Written problem: Return the lines below verbatim, starting at the line containing "This screenshot has height=960, width=540." and ending at the line containing "displayed in the", both included.

Start Exercise data

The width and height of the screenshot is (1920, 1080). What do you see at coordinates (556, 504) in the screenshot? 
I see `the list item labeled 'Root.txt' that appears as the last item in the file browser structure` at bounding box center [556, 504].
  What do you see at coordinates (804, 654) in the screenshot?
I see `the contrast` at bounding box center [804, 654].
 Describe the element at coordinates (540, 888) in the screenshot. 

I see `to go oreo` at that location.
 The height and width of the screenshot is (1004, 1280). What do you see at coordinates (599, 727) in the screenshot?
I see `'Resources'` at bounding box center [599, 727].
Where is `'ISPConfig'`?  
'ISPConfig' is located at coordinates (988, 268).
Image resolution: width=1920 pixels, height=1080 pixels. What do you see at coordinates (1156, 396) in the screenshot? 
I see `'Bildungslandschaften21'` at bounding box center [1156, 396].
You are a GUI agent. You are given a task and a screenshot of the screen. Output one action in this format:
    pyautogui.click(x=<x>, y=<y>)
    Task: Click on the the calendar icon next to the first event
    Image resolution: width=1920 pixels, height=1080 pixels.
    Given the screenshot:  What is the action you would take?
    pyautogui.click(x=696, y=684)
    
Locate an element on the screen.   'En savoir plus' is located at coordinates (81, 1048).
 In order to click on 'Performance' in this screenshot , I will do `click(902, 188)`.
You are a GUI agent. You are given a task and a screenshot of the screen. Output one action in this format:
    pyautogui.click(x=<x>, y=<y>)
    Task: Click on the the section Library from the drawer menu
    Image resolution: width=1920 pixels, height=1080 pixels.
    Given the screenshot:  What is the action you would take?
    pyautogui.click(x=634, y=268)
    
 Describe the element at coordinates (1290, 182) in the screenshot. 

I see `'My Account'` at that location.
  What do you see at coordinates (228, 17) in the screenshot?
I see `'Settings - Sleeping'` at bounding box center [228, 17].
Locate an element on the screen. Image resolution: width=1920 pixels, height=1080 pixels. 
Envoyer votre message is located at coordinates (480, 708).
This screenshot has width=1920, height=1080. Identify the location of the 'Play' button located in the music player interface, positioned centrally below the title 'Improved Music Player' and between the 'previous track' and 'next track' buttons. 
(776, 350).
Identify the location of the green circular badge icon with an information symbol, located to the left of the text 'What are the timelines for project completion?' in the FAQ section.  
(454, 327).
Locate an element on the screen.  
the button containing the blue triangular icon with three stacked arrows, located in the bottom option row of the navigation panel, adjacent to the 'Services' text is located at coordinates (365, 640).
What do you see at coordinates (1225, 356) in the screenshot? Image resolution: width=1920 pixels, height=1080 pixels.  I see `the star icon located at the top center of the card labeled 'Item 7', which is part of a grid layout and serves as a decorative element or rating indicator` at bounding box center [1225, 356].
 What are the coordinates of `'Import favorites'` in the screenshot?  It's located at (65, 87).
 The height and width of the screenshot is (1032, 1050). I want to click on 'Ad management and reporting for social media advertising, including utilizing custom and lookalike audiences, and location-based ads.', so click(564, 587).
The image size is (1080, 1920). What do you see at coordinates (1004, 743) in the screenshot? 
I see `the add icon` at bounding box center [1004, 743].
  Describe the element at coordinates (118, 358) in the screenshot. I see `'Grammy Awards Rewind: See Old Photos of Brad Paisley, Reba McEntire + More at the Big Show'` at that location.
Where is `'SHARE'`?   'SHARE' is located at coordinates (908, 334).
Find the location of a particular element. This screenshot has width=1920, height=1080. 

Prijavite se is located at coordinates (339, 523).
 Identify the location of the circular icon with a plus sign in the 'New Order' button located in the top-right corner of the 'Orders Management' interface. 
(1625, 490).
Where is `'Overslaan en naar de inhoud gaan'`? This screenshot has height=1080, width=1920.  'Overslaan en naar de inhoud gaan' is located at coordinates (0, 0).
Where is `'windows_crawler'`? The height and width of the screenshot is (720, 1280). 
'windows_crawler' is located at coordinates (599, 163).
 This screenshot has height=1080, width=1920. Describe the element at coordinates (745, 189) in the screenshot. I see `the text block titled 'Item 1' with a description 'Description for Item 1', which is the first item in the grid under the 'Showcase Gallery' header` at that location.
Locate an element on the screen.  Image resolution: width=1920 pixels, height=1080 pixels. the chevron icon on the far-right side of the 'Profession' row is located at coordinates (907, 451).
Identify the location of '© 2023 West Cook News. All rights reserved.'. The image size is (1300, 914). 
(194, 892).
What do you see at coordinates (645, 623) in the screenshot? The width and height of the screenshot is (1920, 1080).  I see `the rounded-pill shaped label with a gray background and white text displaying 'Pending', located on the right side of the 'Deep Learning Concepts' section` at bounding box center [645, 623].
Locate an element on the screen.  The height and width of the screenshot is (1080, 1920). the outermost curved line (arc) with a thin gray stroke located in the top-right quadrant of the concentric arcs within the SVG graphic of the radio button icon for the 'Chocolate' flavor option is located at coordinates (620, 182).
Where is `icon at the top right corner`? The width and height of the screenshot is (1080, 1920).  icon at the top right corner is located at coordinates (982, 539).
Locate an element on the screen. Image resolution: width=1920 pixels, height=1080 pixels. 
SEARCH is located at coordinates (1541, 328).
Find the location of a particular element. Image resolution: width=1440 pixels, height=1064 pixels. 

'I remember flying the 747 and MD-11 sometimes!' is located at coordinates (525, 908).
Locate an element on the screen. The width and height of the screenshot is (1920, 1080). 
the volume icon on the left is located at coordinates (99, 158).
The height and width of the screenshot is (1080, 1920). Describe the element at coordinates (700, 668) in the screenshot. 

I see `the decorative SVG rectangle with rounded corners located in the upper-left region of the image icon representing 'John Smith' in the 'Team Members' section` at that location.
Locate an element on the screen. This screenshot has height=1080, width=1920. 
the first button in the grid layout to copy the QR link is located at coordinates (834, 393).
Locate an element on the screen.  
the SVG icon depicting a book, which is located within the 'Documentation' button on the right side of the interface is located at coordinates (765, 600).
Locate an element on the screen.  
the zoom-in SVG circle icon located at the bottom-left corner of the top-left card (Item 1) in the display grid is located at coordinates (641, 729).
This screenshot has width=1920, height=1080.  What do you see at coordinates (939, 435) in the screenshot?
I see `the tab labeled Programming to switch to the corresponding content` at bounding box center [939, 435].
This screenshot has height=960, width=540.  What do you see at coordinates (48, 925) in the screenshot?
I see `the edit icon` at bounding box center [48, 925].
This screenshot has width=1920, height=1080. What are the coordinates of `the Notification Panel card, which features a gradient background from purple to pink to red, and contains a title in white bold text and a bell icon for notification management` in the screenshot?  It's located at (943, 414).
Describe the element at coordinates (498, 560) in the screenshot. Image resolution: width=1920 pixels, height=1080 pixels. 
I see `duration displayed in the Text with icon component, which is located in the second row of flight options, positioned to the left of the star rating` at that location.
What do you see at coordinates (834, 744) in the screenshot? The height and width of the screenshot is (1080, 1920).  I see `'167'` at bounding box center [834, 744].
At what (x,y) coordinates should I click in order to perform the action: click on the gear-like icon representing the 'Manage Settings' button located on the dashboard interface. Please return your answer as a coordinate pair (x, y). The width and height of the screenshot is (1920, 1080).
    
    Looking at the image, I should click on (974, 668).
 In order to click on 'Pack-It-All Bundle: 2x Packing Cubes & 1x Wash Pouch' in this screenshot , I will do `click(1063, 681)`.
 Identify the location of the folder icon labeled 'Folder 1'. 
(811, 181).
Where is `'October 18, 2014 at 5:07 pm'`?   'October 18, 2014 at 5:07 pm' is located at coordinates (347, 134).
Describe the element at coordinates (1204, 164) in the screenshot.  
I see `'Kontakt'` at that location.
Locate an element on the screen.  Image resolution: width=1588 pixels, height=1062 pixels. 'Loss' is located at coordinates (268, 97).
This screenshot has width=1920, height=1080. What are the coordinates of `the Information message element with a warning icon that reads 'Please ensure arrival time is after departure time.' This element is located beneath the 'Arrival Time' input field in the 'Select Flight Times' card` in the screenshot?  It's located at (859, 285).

End Exercise data

Result:
This screenshot has height=960, width=540.  What do you see at coordinates (48, 925) in the screenshot?
I see `the edit icon` at bounding box center [48, 925].
This screenshot has width=1920, height=1080. What are the coordinates of `the Notification Panel card, which features a gradient background from purple to pink to red, and contains a title in white bold text and a bell icon for notification management` in the screenshot?  It's located at (943, 414).
Describe the element at coordinates (498, 560) in the screenshot. Image resolution: width=1920 pixels, height=1080 pixels. 
I see `duration displayed in the Text with icon component, which is located in the second row of flight options, positioned to the left of the star rating` at that location.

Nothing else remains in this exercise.